## YOUR OBJECTIVE
The answer must consist of every line from the entries below that contains the word "height".

------------------------------------

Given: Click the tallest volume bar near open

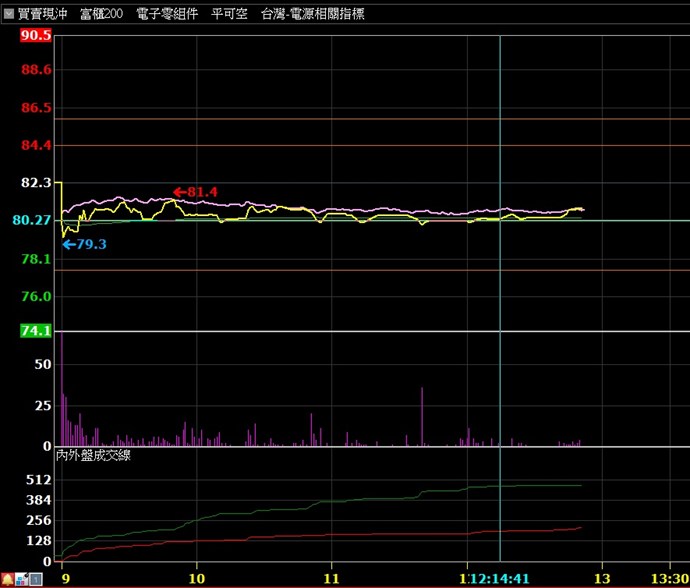Looking at the screenshot, I should pyautogui.click(x=61, y=390).
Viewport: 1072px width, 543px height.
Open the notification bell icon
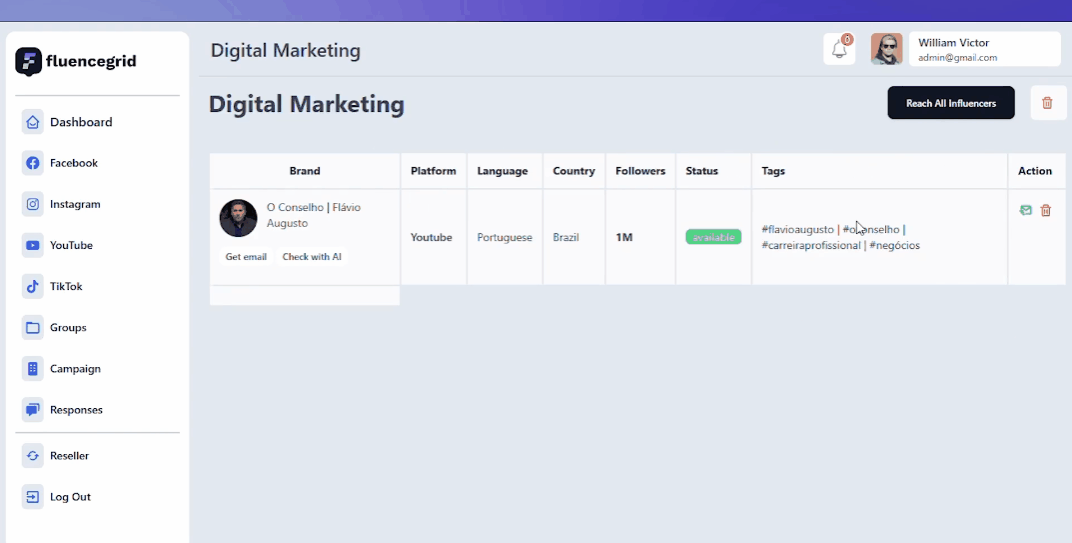pos(839,49)
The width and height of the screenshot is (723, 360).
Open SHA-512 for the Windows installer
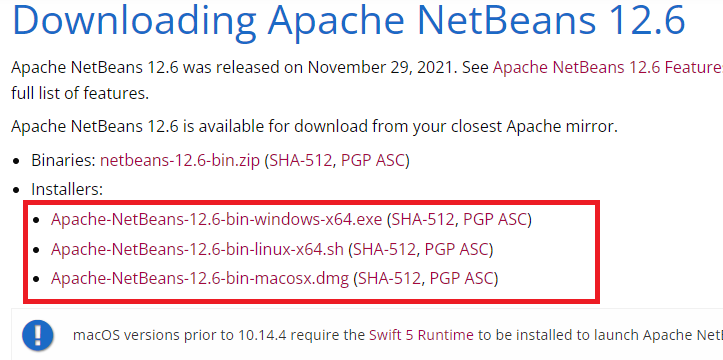tap(423, 219)
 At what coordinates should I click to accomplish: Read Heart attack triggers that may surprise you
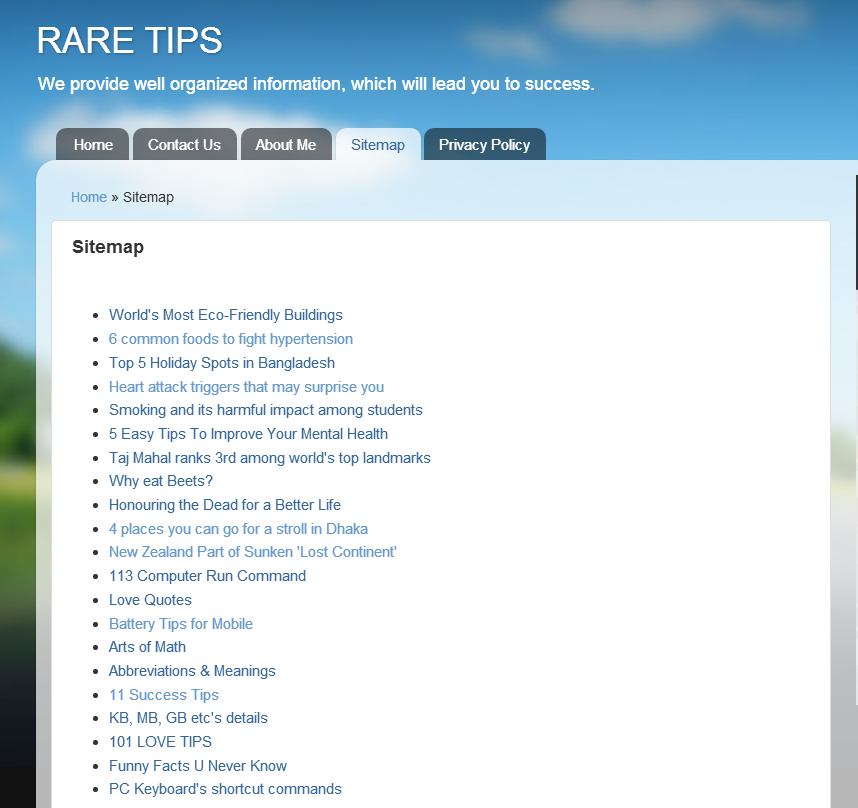[x=246, y=386]
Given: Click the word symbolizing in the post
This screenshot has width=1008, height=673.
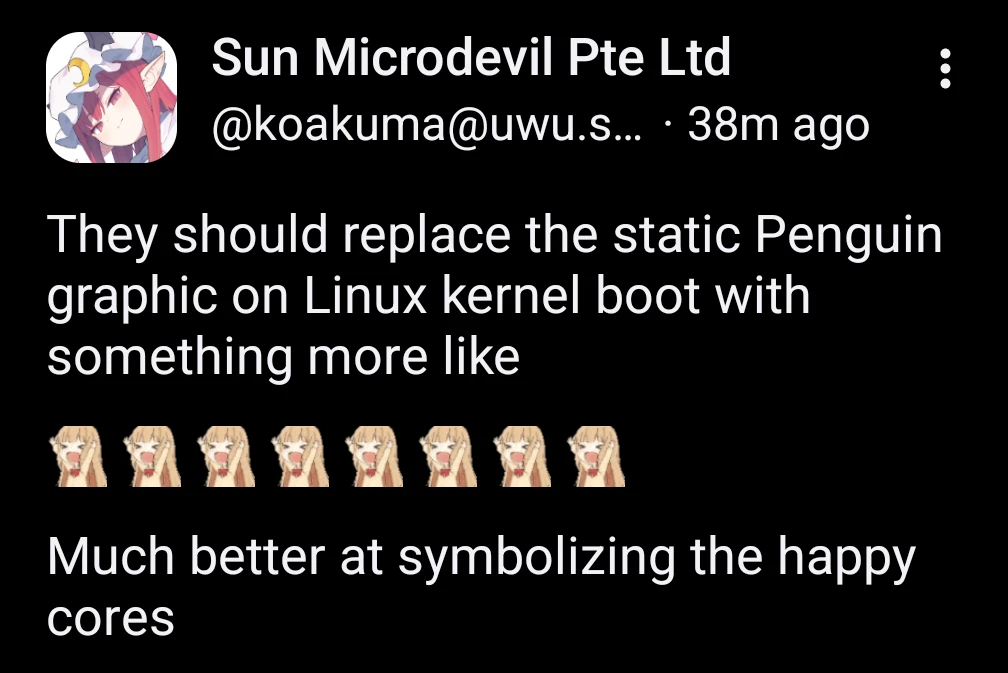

------------------------------------

## RESULT
Viewport: 1072px width, 543px height.
The width and height of the screenshot is (723, 360).
This screenshot has width=1008, height=673.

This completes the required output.